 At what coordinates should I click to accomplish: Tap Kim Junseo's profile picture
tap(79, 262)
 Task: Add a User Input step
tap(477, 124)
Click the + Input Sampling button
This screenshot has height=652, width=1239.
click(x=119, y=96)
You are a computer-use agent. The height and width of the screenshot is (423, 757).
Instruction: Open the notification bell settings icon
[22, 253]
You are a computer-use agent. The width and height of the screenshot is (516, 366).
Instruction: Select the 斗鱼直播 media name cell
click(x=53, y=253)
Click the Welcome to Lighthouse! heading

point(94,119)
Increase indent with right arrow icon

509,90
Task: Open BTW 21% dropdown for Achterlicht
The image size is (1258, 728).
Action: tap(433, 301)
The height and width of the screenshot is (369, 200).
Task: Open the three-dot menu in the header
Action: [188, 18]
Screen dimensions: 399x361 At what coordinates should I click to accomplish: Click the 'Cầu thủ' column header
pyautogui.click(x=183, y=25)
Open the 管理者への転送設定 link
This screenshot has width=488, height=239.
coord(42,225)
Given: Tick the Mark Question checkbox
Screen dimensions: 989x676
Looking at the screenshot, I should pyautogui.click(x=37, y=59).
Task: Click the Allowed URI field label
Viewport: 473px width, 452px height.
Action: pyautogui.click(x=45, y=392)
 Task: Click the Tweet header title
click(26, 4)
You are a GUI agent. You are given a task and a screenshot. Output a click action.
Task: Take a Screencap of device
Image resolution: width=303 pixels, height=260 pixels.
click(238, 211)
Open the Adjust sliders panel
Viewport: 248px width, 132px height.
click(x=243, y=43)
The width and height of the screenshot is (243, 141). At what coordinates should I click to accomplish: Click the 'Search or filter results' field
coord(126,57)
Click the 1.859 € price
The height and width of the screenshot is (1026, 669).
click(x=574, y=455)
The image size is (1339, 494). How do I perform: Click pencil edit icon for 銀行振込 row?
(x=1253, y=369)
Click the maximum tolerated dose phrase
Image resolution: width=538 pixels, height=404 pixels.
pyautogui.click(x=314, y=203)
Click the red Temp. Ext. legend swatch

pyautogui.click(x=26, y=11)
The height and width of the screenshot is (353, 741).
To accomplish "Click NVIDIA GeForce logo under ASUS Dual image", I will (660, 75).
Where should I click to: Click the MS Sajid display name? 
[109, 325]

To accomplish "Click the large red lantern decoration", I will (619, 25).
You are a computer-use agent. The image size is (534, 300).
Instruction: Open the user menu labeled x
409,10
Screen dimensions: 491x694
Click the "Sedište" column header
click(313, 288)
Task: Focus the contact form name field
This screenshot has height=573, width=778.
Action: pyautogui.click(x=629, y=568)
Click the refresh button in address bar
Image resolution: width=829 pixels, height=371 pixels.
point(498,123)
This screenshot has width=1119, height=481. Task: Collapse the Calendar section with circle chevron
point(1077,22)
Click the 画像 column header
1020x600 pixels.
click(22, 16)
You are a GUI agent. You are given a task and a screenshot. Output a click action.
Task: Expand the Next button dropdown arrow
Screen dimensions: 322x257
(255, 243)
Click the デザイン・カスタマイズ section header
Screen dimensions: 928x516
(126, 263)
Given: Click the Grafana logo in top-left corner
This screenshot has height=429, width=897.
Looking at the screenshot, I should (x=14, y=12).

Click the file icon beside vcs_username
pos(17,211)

------------------------------------

▶ INSTRUCTIONS TO FOLLOW
Copy the lines above word for word, keeping every character unchanged.

▶ REPLY TO THE TASK
 At what coordinates should I click to accomplish: Tap Kim Junseo's profile picture
tap(79, 262)
 Task: Add a User Input step
tap(477, 124)
Click the + Input Sampling button
This screenshot has height=652, width=1239.
click(x=119, y=96)
You are a computer-use agent. The height and width of the screenshot is (423, 757).
Instruction: Open the notification bell settings icon
[22, 253]
You are a computer-use agent. The width and height of the screenshot is (516, 366).
Instruction: Select the 斗鱼直播 media name cell
click(x=53, y=253)
Click the Welcome to Lighthouse! heading

point(94,119)
Increase indent with right arrow icon

509,90
Task: Open BTW 21% dropdown for Achterlicht
The image size is (1258, 728).
Action: tap(433, 301)
The height and width of the screenshot is (369, 200).
Task: Open the three-dot menu in the header
Action: [188, 18]
Screen dimensions: 399x361 At what coordinates should I click to accomplish: Click the 'Cầu thủ' column header
pyautogui.click(x=183, y=25)
Open the 管理者への転送設定 link
This screenshot has width=488, height=239.
coord(42,225)
Given: Tick the Mark Question checkbox
Screen dimensions: 989x676
Looking at the screenshot, I should pyautogui.click(x=37, y=59).
Task: Click the Allowed URI field label
Viewport: 473px width, 452px height.
Action: pyautogui.click(x=45, y=392)
 Task: Click the Tweet header title
click(26, 4)
You are a GUI agent. You are given a task and a screenshot. Output a click action.
Task: Take a Screencap of device
Image resolution: width=303 pixels, height=260 pixels.
click(238, 211)
Open the Adjust sliders panel
Viewport: 248px width, 132px height.
click(x=243, y=43)
The width and height of the screenshot is (243, 141). At what coordinates should I click to accomplish: Click the 'Search or filter results' field
coord(126,57)
Click the 1.859 € price
The height and width of the screenshot is (1026, 669).
click(x=574, y=455)
The image size is (1339, 494). How do I perform: Click pencil edit icon for 銀行振込 row?
(x=1253, y=369)
Click the maximum tolerated dose phrase
Image resolution: width=538 pixels, height=404 pixels.
pyautogui.click(x=314, y=203)
Click the red Temp. Ext. legend swatch

pyautogui.click(x=26, y=11)
The height and width of the screenshot is (353, 741).
To accomplish "Click NVIDIA GeForce logo under ASUS Dual image", I will (660, 75).
Where should I click to: Click the MS Sajid display name? 
[109, 325]

To accomplish "Click the large red lantern decoration", I will (619, 25).
You are a computer-use agent. The image size is (534, 300).
Instruction: Open the user menu labeled x
409,10
Screen dimensions: 491x694
Click the "Sedište" column header
click(313, 288)
Task: Focus the contact form name field
This screenshot has height=573, width=778.
Action: pyautogui.click(x=629, y=568)
Click the refresh button in address bar
Image resolution: width=829 pixels, height=371 pixels.
point(498,123)
This screenshot has width=1119, height=481. Task: Collapse the Calendar section with circle chevron
point(1077,22)
Click the 画像 column header
1020x600 pixels.
click(22, 16)
You are a GUI agent. You are given a task and a screenshot. Output a click action.
Task: Expand the Next button dropdown arrow
Screen dimensions: 322x257
(255, 243)
Click the デザイン・カスタマイズ section header
Screen dimensions: 928x516
(126, 263)
Given: Click the Grafana logo in top-left corner
This screenshot has height=429, width=897.
Looking at the screenshot, I should (x=14, y=12).

Click the file icon beside vcs_username
pos(17,211)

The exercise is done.